Fondamentalmente, si tratta di un’educazione all’obbedienza (etimologia del termine: “Eseguire gli altrui comandamenti, Sottomettersi ai voleri altrui).

Il principio pedagogico di sottofondo è quello di una cieca disponibilità a obbedire, a eseguire gli ordini (qualsiasi essi siano) senza metterne mai in discussione in contenuti.

A partire dal XVIII secolo (considerato il secolo educativo per eccellenza) si parla di “civilizzazione del bambino”, che deve sottomettersi in modo incondizionato al volere del mondo adulto (in primis, a quella dei genitori. Vedi Quarto Comandamento).

La meta della cosiddetta pedagogia nera è proprio questa: la sottomissione totale del bambino all’autorità, con il fine di trasformarlo in un suddito obbediente.

Ancora oggi (nel ventunesimo secolo!) vi è purtroppo una certa tendenza a giustificare e promuovere i vecchi metodi educativi, in quanto il sistema di credenze che abbiamo ereditato dalle vecchie generazioni viene confuso per scientifico… ma in realtà non lo è per niente. Anzi, i fatti dimostrati e le conoscenze che abbiamo oggi sull’infanzia dimostrano in modo inequivocabile che questo genere di educazione è altamente condizionante e non porta a nessun effetto positivo.

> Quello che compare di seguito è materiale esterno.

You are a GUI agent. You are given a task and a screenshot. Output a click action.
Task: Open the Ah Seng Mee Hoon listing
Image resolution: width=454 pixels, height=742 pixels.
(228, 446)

Fatto è che oggi diamo troppe cose per scontate (come l’educazione, ad esempio). A causa dell’educazione che ci è stata impartita, facciamo molta fatica a mettere in discussione il modo in cui noi stessi siamo stati educati perché questo implica mettere in dubbio l’operato dei nostri genitori… (abbiamo anche la forte tendenza a ripetere gli stessi schemi…) ma la realtà è che anche loro sono vittime dello stesso meccanismo che si ripete ormai da più di duecentocinquanta anni.

Quella che ancora oggi chiamiamo educazione è in realtà sinonimo della repressione pedagogica, sociale e morale della volontà.

Un vero e proprio disastro pedagogico, di proporzioni inimmaginabili.

Di questo, facciamo fatica a renderci conto perché, come scriveva il teologo svizzero-tedesco Johann G. Sulzer nel 1748, se privati della nostra volontà nei primi due anni di vita (questo era l'intento, che contemplava l'uso della violenza e altri mezzo coercitivi) non avremmo più ricordato di averne avuta una (e con la nostra volontà sono represse anche tutte quelle qualità femminili come intuizione, immaginazione, ecc.).

Lo spiega molto bene Alice Miller: “Quando si tratta soprattutto di educare i bambini in maniera che essi non si accorgano del male che si fa loro, delle cose di cui li si priva, di ciò che essi perdono, della persona che avrebbero potuto essere se educati diversamente, e di chi essi siano in realtà, e qualora questa educazione si applica sufficientemente in tempo, allora in seguito l’adulto — a prescindere dalla sua intelligenza — vivrà la volontà degli altri come se fosse sua propria. Come potrà mai infatti sapere che la sua volontà è stata stroncata, dal momento che non gli è mai stato consentito di farne esperienza?”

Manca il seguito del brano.